Solvolyses of 3,4-dimethoxybenzenesulfonyl chloride (DSC) in water, D2O, CH3OD, and in aqueous binary mixtures of acetone, acetonitrile, 1,4-dioxane, ethanol, methanol, and 2,2,2-trifluoroethanol (TFE) have been investigated at 25.0 oC. Kinetic solvent isotope effects (KSIE) in water and in methanol and product selectivities in alcohol-water mixtures are also reported. The Grunwald-Winstein plot of first-order rate constants for the solvolyic reaction of DSC with YCl shows marked dispersions into separated lines for various aqueous mixtures. With use of the extended Grunwald-Winstein equation, the l and m values obtained are 1.12 and 0.58 respectively for the solvolyses of DSC. The relatively large magnitude of l is consistent with substantial nucleophilic solvent assistance. From Grunwald-Winstein plots the rate data are dissected approximately into contributions from two competing reaction channels. This interpretation is supported for alcohol-water mixtures by the trends of product selectivities, which show a maximum for ethanol-water mixtures.
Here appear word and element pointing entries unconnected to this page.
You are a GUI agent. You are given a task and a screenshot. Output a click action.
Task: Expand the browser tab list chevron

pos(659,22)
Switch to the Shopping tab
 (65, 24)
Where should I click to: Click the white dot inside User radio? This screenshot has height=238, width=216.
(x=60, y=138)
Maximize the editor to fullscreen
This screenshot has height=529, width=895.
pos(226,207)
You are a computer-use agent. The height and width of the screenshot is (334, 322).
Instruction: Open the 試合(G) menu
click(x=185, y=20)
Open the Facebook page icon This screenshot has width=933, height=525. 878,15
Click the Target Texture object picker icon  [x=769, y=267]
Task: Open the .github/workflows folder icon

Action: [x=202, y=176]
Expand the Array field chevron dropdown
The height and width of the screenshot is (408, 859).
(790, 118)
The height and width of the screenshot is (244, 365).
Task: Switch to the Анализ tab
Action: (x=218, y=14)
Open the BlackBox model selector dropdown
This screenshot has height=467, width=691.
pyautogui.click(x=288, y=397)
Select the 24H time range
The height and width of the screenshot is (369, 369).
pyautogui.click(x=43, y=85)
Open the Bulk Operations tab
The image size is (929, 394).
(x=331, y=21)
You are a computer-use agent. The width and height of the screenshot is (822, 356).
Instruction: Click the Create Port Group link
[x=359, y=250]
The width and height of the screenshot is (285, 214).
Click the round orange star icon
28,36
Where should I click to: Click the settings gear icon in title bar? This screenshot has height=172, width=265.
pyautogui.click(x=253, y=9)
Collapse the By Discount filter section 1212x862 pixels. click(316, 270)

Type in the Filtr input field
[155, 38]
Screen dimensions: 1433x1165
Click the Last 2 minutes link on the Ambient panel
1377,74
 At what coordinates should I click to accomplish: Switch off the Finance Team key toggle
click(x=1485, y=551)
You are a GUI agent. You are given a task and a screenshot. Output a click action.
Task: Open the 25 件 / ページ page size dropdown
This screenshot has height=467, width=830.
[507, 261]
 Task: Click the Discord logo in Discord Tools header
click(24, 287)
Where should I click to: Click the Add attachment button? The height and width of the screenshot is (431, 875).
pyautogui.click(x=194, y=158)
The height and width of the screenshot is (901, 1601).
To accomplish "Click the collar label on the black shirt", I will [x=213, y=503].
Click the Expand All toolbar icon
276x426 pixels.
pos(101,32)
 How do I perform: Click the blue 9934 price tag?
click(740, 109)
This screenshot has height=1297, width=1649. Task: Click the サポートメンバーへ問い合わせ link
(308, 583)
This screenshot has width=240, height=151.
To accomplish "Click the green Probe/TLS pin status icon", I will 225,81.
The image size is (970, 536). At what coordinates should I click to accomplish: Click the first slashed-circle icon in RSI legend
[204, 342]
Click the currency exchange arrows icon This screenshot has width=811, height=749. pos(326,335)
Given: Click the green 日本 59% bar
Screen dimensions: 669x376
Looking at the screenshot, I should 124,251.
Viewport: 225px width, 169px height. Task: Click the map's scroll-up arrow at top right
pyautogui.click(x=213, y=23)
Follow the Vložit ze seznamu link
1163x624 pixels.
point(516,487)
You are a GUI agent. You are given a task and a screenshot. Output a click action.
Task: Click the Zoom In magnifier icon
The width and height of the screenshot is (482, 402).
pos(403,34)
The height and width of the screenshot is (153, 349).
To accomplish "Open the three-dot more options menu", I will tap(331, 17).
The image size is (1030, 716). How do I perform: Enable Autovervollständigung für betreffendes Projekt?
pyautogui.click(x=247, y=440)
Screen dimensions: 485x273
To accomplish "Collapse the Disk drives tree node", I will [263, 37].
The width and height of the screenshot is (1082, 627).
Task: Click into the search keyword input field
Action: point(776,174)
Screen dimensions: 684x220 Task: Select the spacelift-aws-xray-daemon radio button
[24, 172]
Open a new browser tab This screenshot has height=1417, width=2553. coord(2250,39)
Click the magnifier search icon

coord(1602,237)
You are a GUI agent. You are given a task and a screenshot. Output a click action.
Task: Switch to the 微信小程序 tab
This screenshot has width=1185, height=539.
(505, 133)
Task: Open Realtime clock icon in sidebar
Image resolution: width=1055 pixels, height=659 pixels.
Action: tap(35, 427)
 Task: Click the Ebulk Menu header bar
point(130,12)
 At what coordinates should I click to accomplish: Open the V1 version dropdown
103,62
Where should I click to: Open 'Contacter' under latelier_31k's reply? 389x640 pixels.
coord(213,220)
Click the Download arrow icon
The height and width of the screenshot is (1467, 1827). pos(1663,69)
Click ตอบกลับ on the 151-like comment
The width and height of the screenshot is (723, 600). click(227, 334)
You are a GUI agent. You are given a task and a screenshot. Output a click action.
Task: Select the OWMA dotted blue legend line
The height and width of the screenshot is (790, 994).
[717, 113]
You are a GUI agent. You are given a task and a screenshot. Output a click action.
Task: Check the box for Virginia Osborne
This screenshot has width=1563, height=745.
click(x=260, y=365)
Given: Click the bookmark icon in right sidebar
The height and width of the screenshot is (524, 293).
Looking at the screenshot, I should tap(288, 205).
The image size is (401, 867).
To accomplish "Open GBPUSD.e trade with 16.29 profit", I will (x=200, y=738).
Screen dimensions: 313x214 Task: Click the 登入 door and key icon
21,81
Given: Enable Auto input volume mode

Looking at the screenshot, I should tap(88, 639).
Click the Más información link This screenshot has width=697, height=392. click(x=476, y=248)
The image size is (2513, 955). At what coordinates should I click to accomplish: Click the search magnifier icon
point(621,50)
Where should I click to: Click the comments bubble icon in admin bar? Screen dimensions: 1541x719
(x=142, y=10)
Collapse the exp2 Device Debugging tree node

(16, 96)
From the KSIE of 1.45 in methanol, it is proposed that the reaction channel favored in methanolwater mixtures and in all less polar media is general-base catalysed and/or is possibly (but less likely) an addition-elimination pathway. Also, the KISE value of 1.35 for DSC in water is expected for SN2-SN1 processes, with minimal general base catalysis, and this mechanism is proposed for solvolyses in the most polar media.